Compare that to Cebu. A well built team here in Cebu will rival other software teams in the world. A programmer from Cebu will have equal access to any technical resource and knowledge to learn from. In Cebu, hiring is tough for the highly skilled people, but not so with the junior ones.

With a good hiring, on-boarding, and continuous training strategy, it will be fairly easy to build a backend team in Cebu, while maintaining a front-end startup in SG. But front-end rarely need to be a physical office, the website or the mobile app should be the primary front-end. JFDI offers a co-working space, which can be used as the front-end from SG.
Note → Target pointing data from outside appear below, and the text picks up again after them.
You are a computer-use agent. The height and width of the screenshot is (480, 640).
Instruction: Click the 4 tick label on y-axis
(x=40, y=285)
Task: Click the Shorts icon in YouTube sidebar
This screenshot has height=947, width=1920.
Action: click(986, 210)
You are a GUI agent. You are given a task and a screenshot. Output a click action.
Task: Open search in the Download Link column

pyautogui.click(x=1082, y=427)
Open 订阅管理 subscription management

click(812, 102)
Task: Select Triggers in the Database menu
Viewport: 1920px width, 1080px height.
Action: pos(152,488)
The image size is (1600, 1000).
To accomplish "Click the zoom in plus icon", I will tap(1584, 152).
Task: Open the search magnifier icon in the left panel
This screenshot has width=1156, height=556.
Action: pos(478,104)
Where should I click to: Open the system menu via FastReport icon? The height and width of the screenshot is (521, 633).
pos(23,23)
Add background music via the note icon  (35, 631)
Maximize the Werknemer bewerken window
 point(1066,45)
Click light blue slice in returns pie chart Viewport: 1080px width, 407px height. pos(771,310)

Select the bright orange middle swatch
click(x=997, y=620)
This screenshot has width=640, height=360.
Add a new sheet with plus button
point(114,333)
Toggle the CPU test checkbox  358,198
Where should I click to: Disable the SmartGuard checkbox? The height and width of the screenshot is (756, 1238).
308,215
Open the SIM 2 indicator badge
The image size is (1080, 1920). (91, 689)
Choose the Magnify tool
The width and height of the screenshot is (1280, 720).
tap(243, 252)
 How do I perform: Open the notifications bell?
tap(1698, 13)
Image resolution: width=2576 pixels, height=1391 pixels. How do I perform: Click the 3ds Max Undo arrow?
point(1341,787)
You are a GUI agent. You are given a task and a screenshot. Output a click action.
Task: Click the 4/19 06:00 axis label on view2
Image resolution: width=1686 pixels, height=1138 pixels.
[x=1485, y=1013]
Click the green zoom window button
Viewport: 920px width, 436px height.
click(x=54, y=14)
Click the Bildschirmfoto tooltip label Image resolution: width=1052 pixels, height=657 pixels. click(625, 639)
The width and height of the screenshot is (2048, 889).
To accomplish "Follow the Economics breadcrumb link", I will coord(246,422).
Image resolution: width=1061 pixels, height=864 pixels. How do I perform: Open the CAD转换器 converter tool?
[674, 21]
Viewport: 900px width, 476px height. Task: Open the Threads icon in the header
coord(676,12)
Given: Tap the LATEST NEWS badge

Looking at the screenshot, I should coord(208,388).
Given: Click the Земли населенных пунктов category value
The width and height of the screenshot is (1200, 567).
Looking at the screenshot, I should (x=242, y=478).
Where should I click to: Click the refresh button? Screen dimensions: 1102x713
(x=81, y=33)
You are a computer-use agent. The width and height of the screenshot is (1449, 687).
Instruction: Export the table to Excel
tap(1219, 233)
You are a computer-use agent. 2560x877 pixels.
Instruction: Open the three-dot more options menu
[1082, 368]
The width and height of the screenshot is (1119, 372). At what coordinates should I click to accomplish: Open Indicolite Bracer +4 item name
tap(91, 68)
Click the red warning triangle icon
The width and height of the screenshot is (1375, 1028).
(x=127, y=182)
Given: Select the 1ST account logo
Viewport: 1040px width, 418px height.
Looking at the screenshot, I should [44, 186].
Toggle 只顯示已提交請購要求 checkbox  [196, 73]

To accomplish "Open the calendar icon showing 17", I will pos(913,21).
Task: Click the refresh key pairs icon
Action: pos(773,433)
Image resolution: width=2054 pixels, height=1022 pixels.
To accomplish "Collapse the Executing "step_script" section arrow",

If a startup has the option to a lower cost of operations, it will always have an unfair advantage over the competition, since it will be able to do more for the same amount of capital. Lower cost is also a big advantage in an ever changing market, where the cost of change can sometimes prohibit companies from adapting. A lower cost, means a startup can slowly build a second track to pivot, while maintaining the legacy traction for a while.

I get very excited when i think about this opportunity. I can think back to 15 years ago, the first time i heard about Ayala IdeaFarm, a sort of incubation program that was in offer before. From that time, it felt like it was the only option (it certainly was from my perspective, since we didn’t know there were other ways), that if we don’t make the cut, then we’ll just contend with making accounting and HR applications for a living.

So this is my call to action for local startups in Cebu and nearby cities. Now is a good time to dust off those ideas and participate in the local startup community.

A few Startup Weekends are coming soon and we just kicked off the first Founders Friday last night, which are both good events to be involved in. This year, we have a few programs in the plans, under the Founders banner together with TechTalks.ph.

I am excited about the new startups that will turn up this year, and will go on to make the cut for seed funding in SG or in Manila. Lets put our advantage to good use.